* _SET PROBLEM_
Continue the forum thread about the largest tires a Ram 2500 can run without a lift, picking up after its last post.
** start TEXT EXTRACT **
Max tire size

Marine

Adventurer
Currently have 265/70/r17 on my ram 2500. Don't have a lift just leveling kit. Can anyone tell my what is the max size tire I could run without lift. Don't want a lift, but want bigger tires.
Thanks
 

Ducky's Dad

Explorer
Not enough info. Year? 2WD or 4WD? Gas or Diesel? Stock wheels or aftermarket?

My '05 PW runs 35x12.50 Toyos with no rub, on either stock or H2 wheels, no lift other than the factory PW setup.
 

CCPAJeeper

Observer
Marine, I have an 04 Ram 2500 4x4. I am running 285/70-17 Cooper ST Maxx on factory steel wheels. No rubbing at all. No lift or leveling kit.

Hope this helps.
 

Metcalf

Expedition Leader
37s if you wanted to get fancy. That would require pushing the front axle forward about 1/2" and moving the rear axle back 1/2". They will run the control arms at full lock unless you have offset arms. I would work best with wheels that had 6" backspacing to keep the tire from swinging into the rear of the front wheel opening. Front bumper will likely need trimmed slightly also.
 

Marine

Adventurer
Thanks ccpa, I might give them a try. I have 4 stock steel rims in the garage. I just like the look of plain stock.
** end TEXT EXTRACT **
** start SOURCE MATERIAL **
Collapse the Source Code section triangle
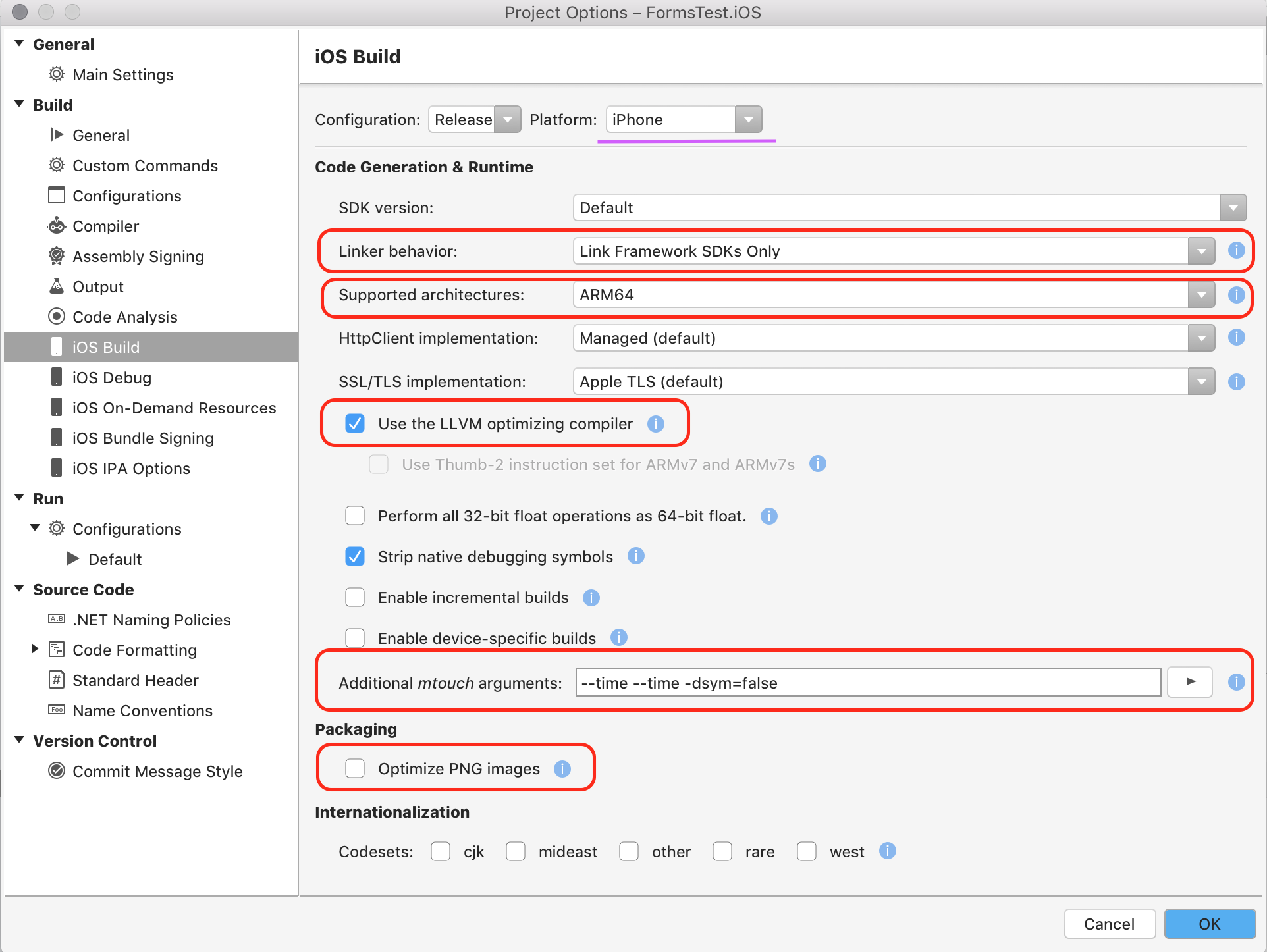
** end SOURCE MATERIAL **
* _REPLY TO THE TASK_
 

drewactual

Adventurer
offset and back spacing of wheel are going to play a heavy roll... it's been my experience and especially with dodge/ram that width is the first issue you'll encounter, as it's difficult to go higher without going wider, too... a true 12.5" width is tricky.. some trucks are good, some not, and depending on the chosen offset and/or back spacing...
 

Marine

Adventurer
37s if you wanted to get fancy. That would require pushing the front axle forward about 1/2" and moving the rear axle back 1/2". They will run the control arms at full lock unless you have offset arms. I would work best with wheels that had 6" backspacing to keep the tire from swinging into the rear of the front wheel opening. Front bumper will likely need trimmed slightly also.
Thank you Metcalf. That might be a little above my level. Well not a little a lot. Lol.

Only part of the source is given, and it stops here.